Índia - Agência de Notícias Ekhbary
O Parlamento indiano, especificamente a sua câmara baixa, enfrentou um impasse recente ao falhar na aprovação de um projeto de lei que propunha uma reforma significativa na representação política. A legislação visava implementar a reserva de um terço dos assentos para mulheres legisladoras, uma medida aguardada por defensores da igualdade de gênero e do empoderamento feminino na política do país. Esta iniciativa estava ligada a uma proposta mais ampla do governo do Primeiro-Ministro Narendra Modi para redesenhar os limites das circunscrições eleitorais, um processo conhecido como delimitação.
A não aprovação do projeto de lei representa um revés considerável para os esforços de aumentar a participação feminina no cenário político indiano.
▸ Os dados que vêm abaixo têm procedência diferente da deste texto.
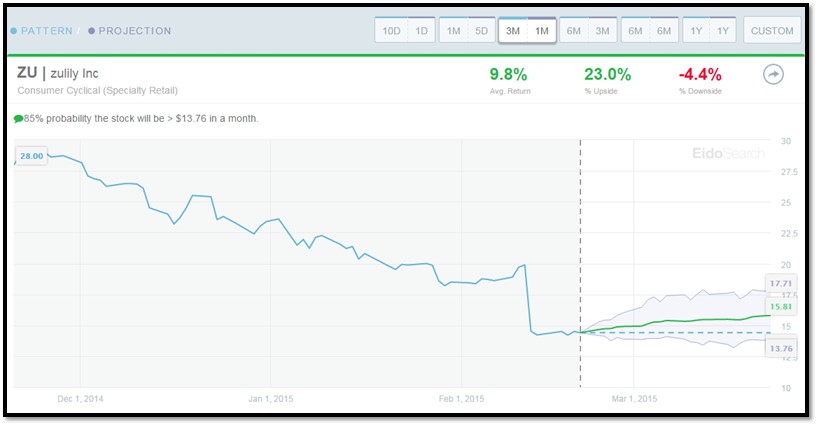Select the 10D pattern 1D projection button

click(x=405, y=30)
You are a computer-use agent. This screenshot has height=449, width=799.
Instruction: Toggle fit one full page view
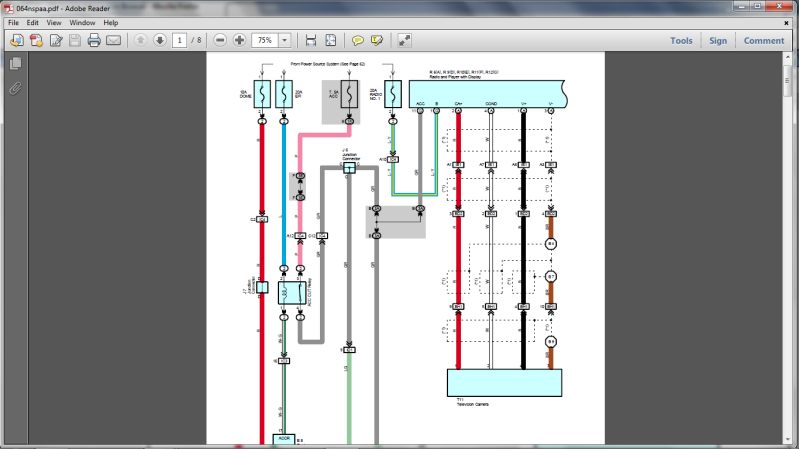point(331,41)
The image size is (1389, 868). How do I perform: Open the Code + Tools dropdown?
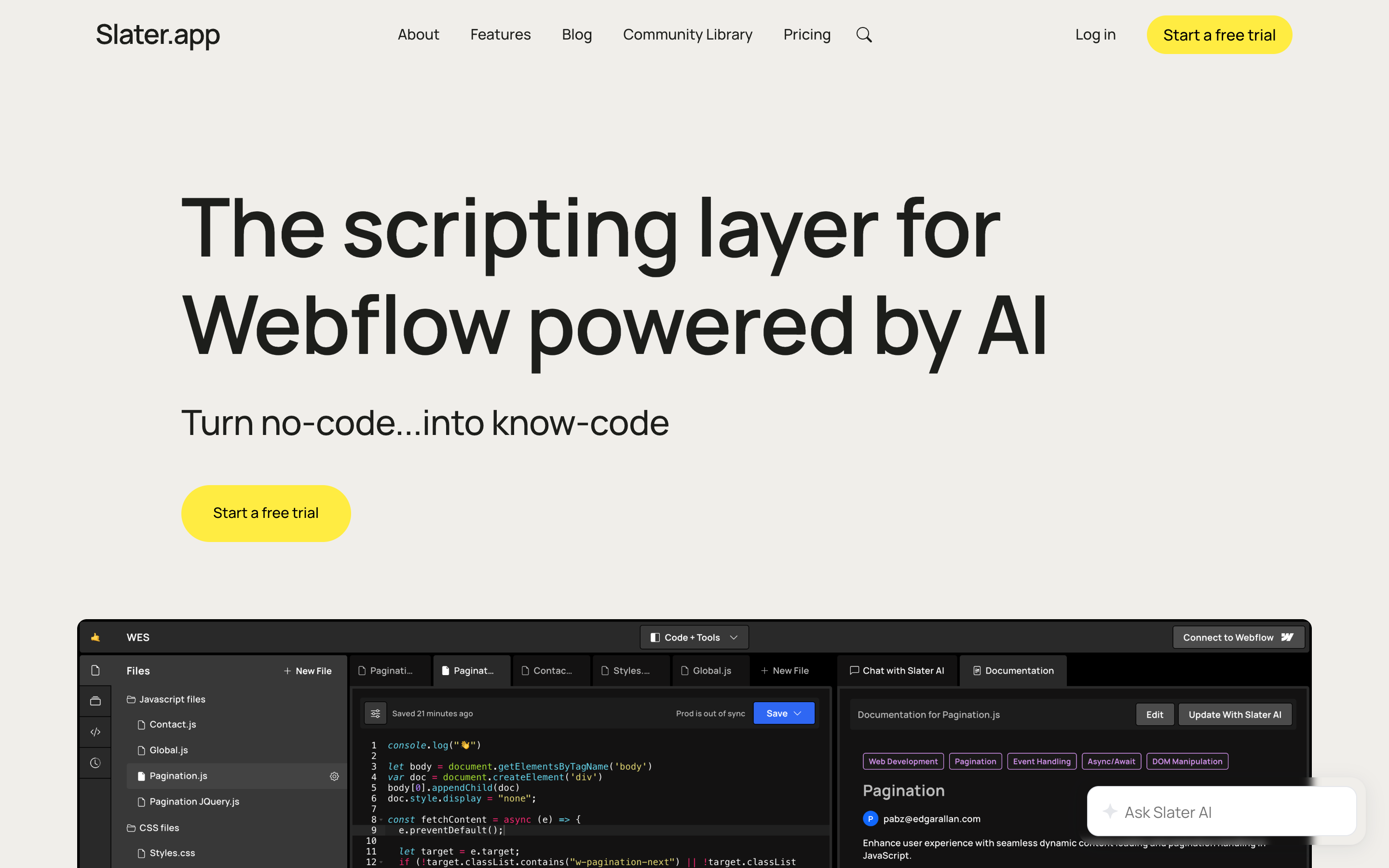(694, 637)

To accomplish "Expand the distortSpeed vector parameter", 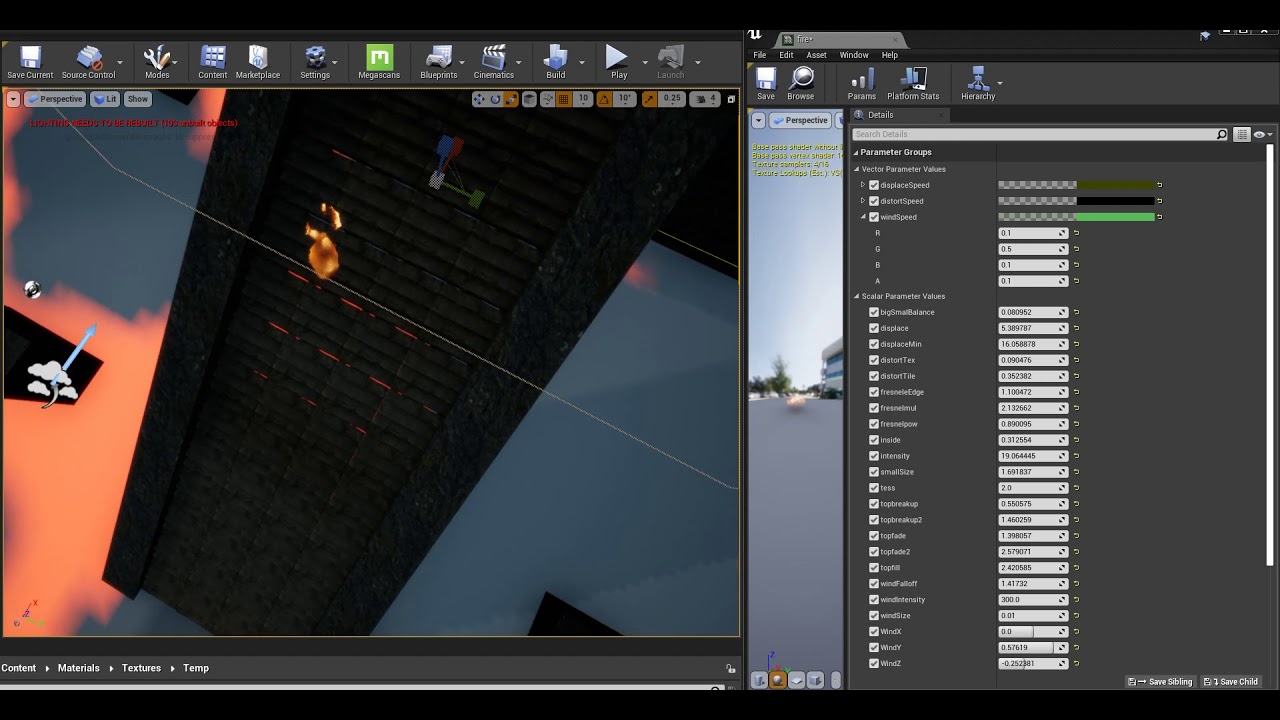I will point(863,201).
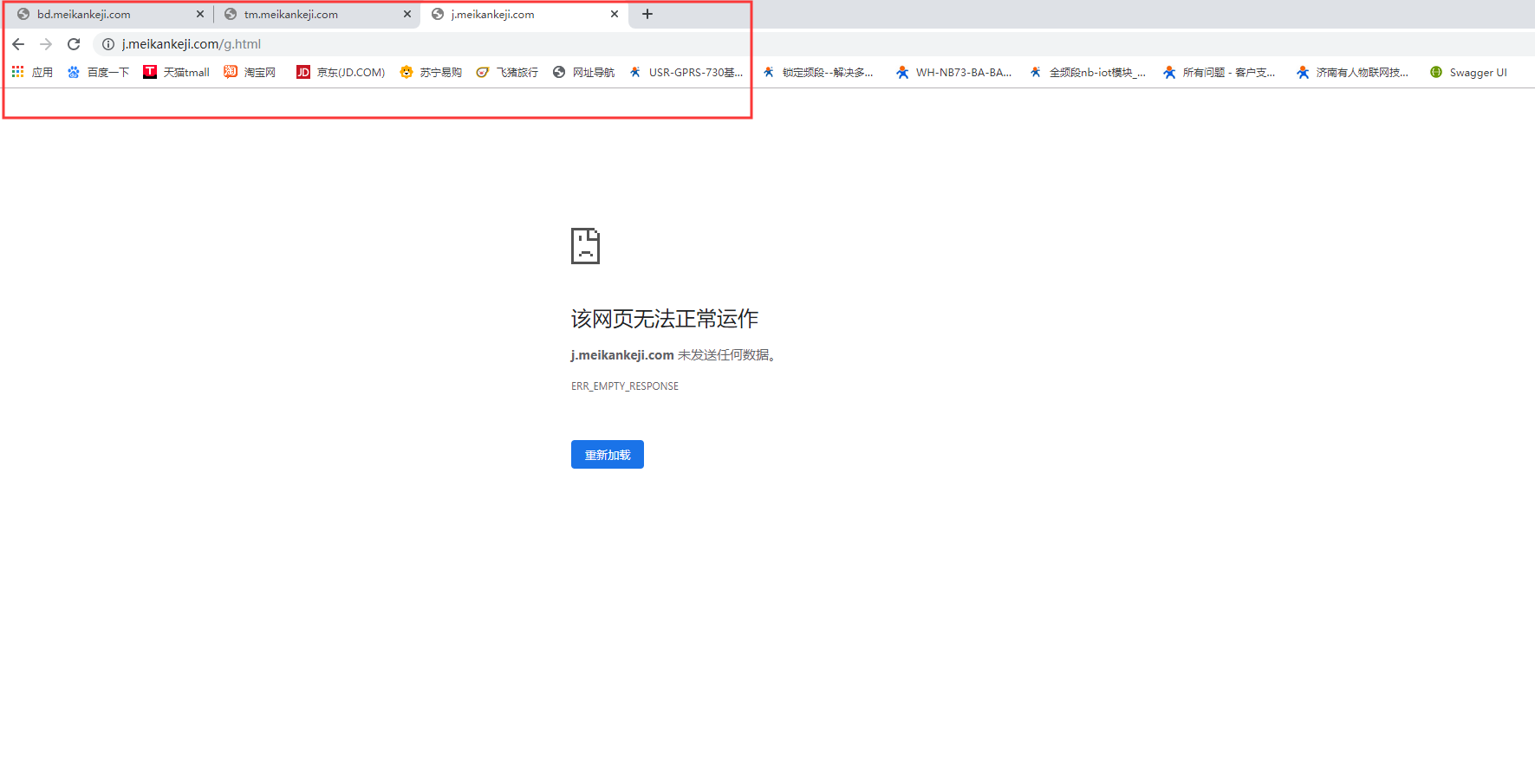Open the Apps grid shortcut (应用)
This screenshot has width=1535, height=784.
click(32, 73)
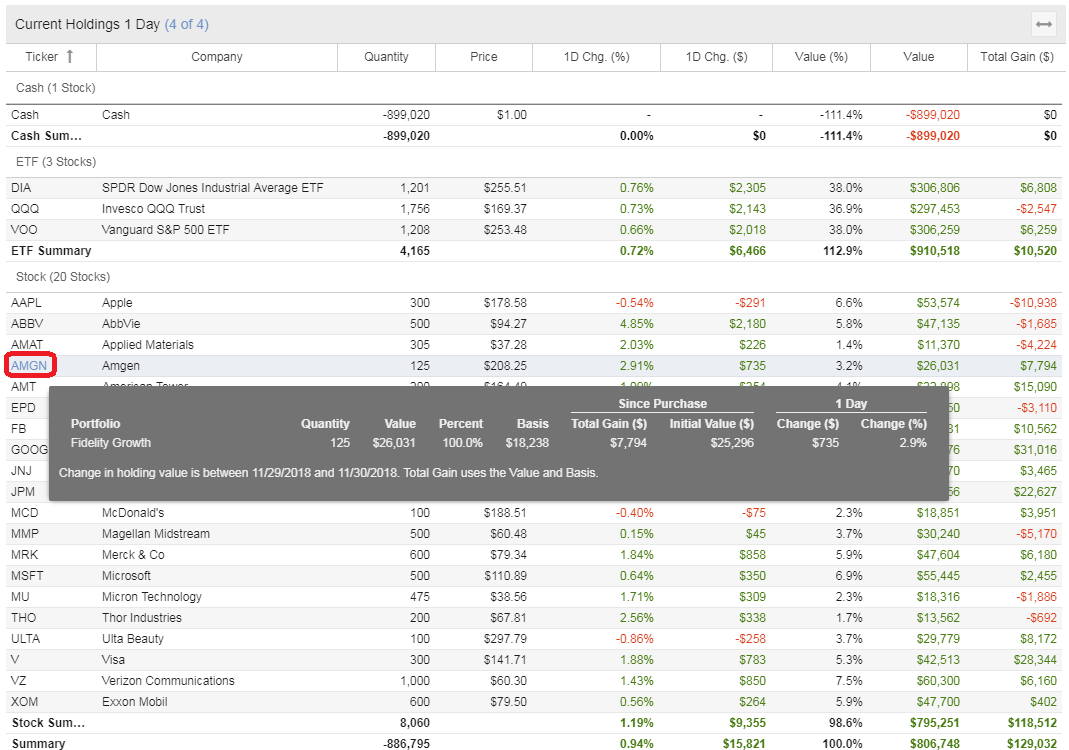Collapse the Stock (20 Stocks) group
Image resolution: width=1069 pixels, height=750 pixels.
(63, 276)

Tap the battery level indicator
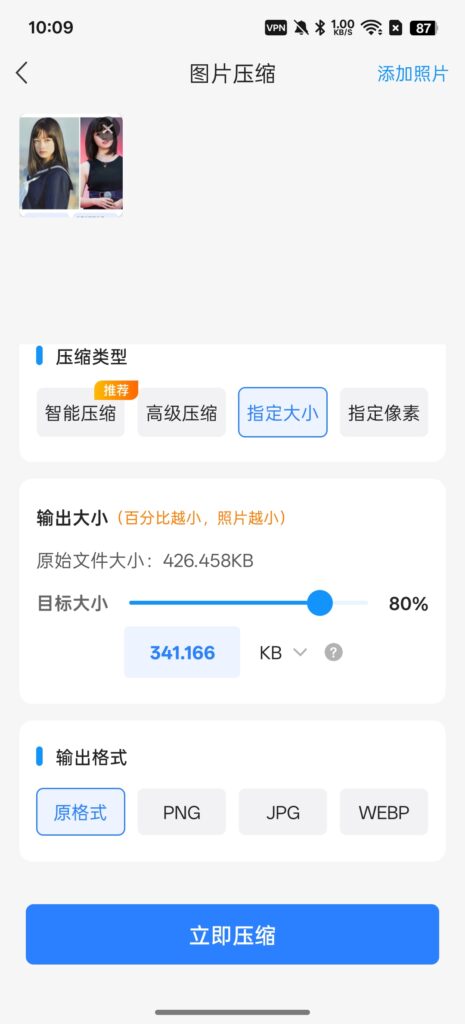[x=423, y=27]
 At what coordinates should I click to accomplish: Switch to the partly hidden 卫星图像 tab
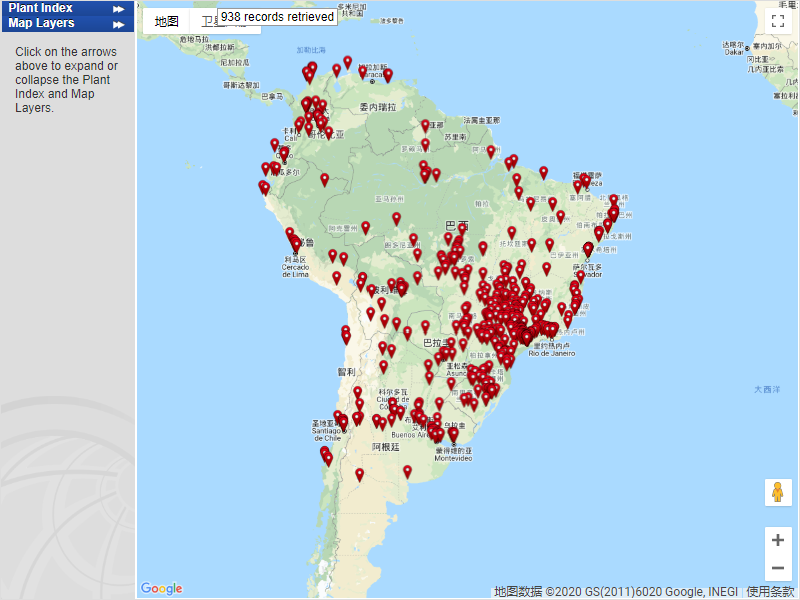(207, 22)

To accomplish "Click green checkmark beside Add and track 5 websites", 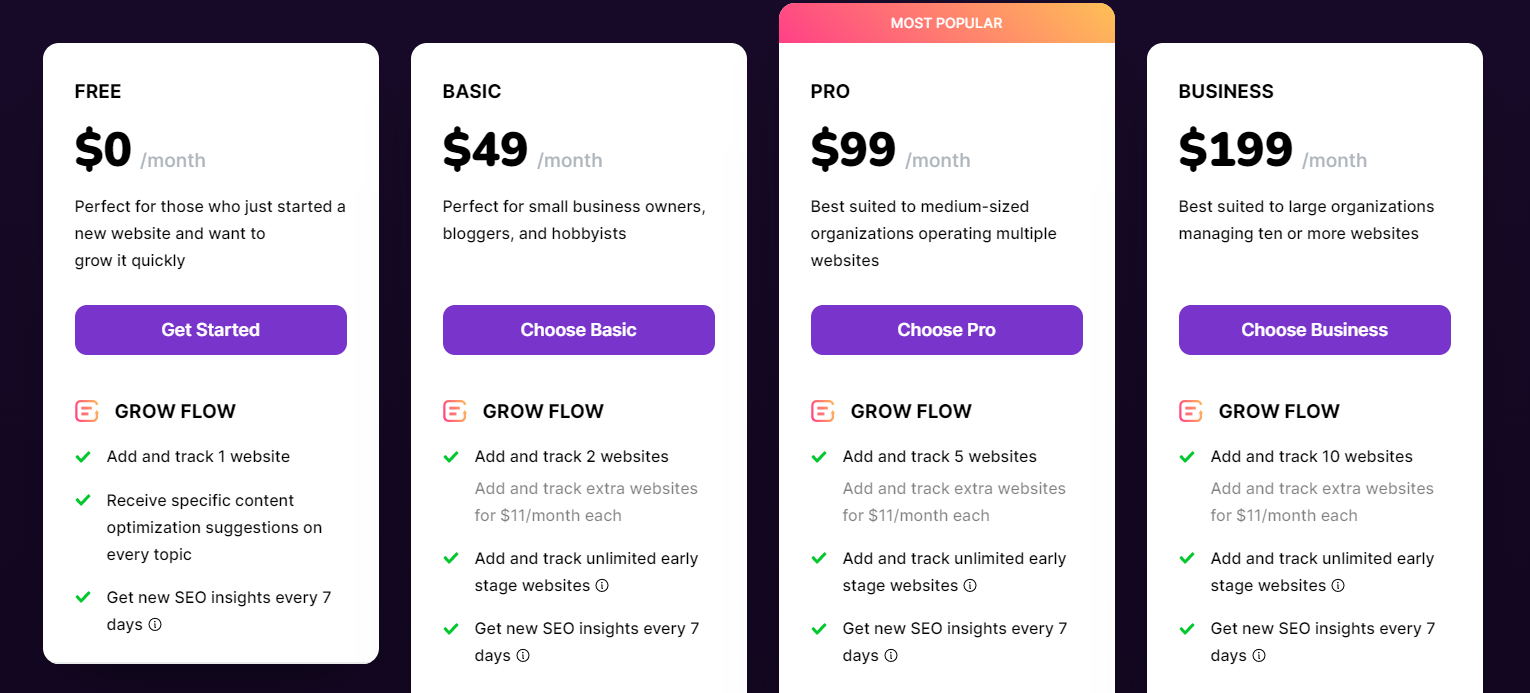I will click(820, 457).
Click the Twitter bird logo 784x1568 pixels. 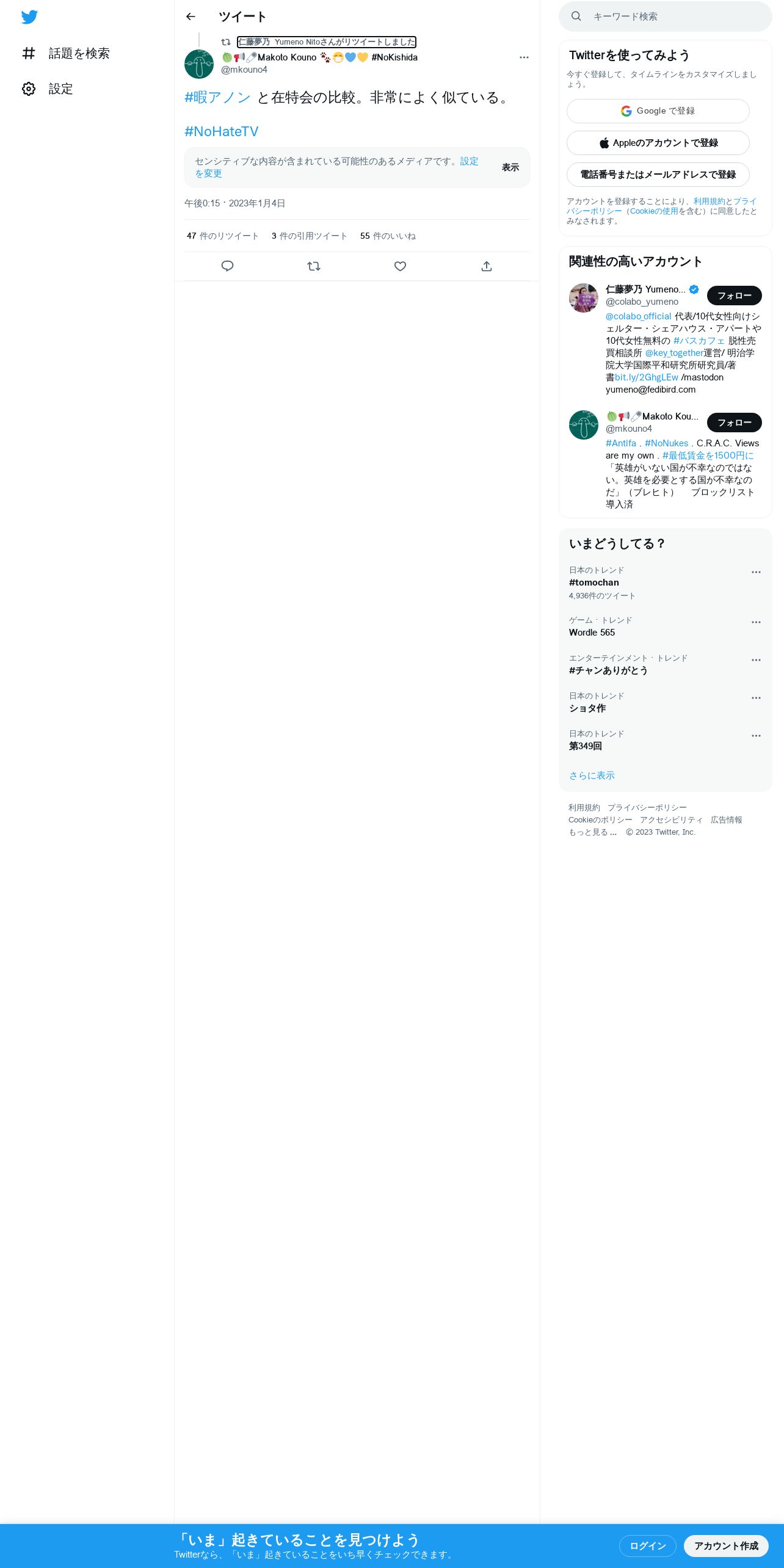coord(29,17)
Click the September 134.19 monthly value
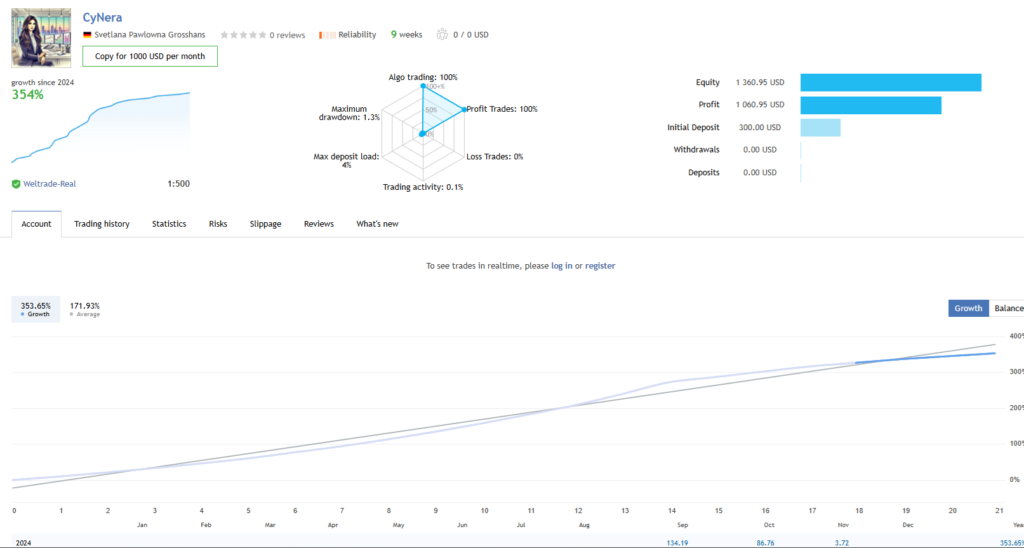Viewport: 1024px width, 548px height. (680, 541)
Embora a proposta de reserva de assentos para mulheres tenha sido um tema de debate por décadas, a sua inclusão na agenda parlamentar sob a administração de Modi gerou expectativas. A complexidade de vincular a reserva de assentos à delimitação das circunscrições, que é um processo politicamente sensível e demorado, pode ter contribuído para a dificuldade em obter consenso. Analistas políticos observam que a falha em avançar com esta legislação pode atrasar ainda mais a concretização de uma maior representatividade feminina, mantendo o status quo no Parlamento por um período indefinido.